**Extract**
[Start of section]
Prime Minister Scott Morrison continues his parliamentary circus and perpetuates his reputation as the nation's clown, writes Dr Lee Duffield.
REMEMBER THE MOMENT in Tender is the Night, the F Scott Fitzgerald masterpiece, when the wife of Dick's partner utters her realisation that he is "no longer a serious man"? It was a turning point for the fashionable psychiatrist. All those around him were coming to think the same thing. It turned the mind of his partner, he was dumped, his decline accelerated.
The connection with Prime Minister Scott Morrison should be obvious, except for the destruction part, for now.
How many people - not just political people, Liberal Party people, readers-of-Fitzgerald people, but real people in the electorate going about non-political lives - are obtaining such a realisation about the national clown who is the Prime Minister.
Stuffing it up
The man cannot govern, does not deliver, stuffs things up, but goes on putting up a show.
A major show has attended a patchwork allocation of money for women's health, announced on Mothers' Day with more spending on breast and cervical cancer screening, mental health for expectant parents, treating problems with in vitro fertilisation (IVF), eating disorders and endometriosis - the painful condition affecting the pelvis.
There is no doubting the need, nor the sincerity, of health organisations whose leaders were lined up to give thanks after a media conference by Health Minister Greg Hunt. If those came over as party front organisations, it may have been to do with the likely prompting they received, scripting help readily available from the army of now-famous ministerial staffers who craft our daily propaganda intake.
One of the worthies might have been encouraged in such a way to make her call for "matching funds" from the states, a device where the programs might be shucked off later with state governments expected to take on the ongoing cost.
Along with that vision of innocents, the good doctors and other carers stepping around in a snake pit and along with the Mothers' Day theme, wet enough in itself, the show was to somehow make up for this year's bad handling by the Federal Government of abuse of women, bad handling not least by Morrison himself.
[End of section]
**Recorded information**
[Start of section]
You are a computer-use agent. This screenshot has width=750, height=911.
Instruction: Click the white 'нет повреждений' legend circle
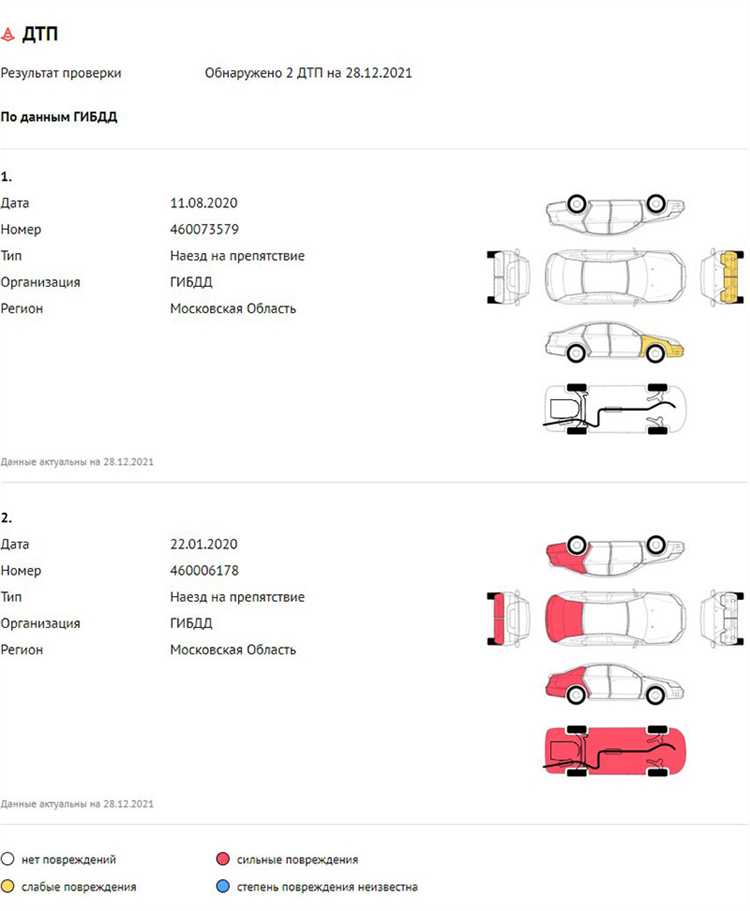8,859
[End of section]
**Using the information**
[A] In the Scott Morrison commentary, on what day was the funding for women's health announced?
[B] Pick up the Scott Morrison commentary after its last sentence and continue it.

**Answer list**
[A] Mothers' Day

[B]
Is the government to be believed?
It cannot now be bold for reasonable Australians to feel sceptical and question the spending largesse: first, whether its motivation is not so much statecraft as an urgent need to try and patch over a political problem; second, whether this government will actually go on to do as it says - spend the money effectively from its own budget in a timely way.
The Labor Opposition has been emboldened to cast doubt on every initiative these days, because of a now established government track record for sending out the clowns, the one clown in particular, but not getting it together to govern the country.
Shadow Treasurer Jim Chalmers focused on the lack of main programs, "political patch and paint jobs" instead - and the issue of incompetence.
Back-flipping by Morrison on the return of Australian citizens from India was one more indicator:
The India fiasco
The repatriation of Australian citizens from India has to be seen as a stuff-up and once again shows up the dichotomy: a loud show announcing an initiative, then failure on the serious side - running effective government.
The Government announced in a media release on 1 May that it had made it a crime for Australians to come back directly from India, punishable by five years imprisonment and/or a $66,000 fine, until further notice.
What is the motivation for that?
The reason given was the seriousness of the pandemic crisis in India and, said Morrison:
He also pointed to the unreadiness of the quarantine system in Australia to take a rush - and there was Jim Chalmers asking whose fault that was.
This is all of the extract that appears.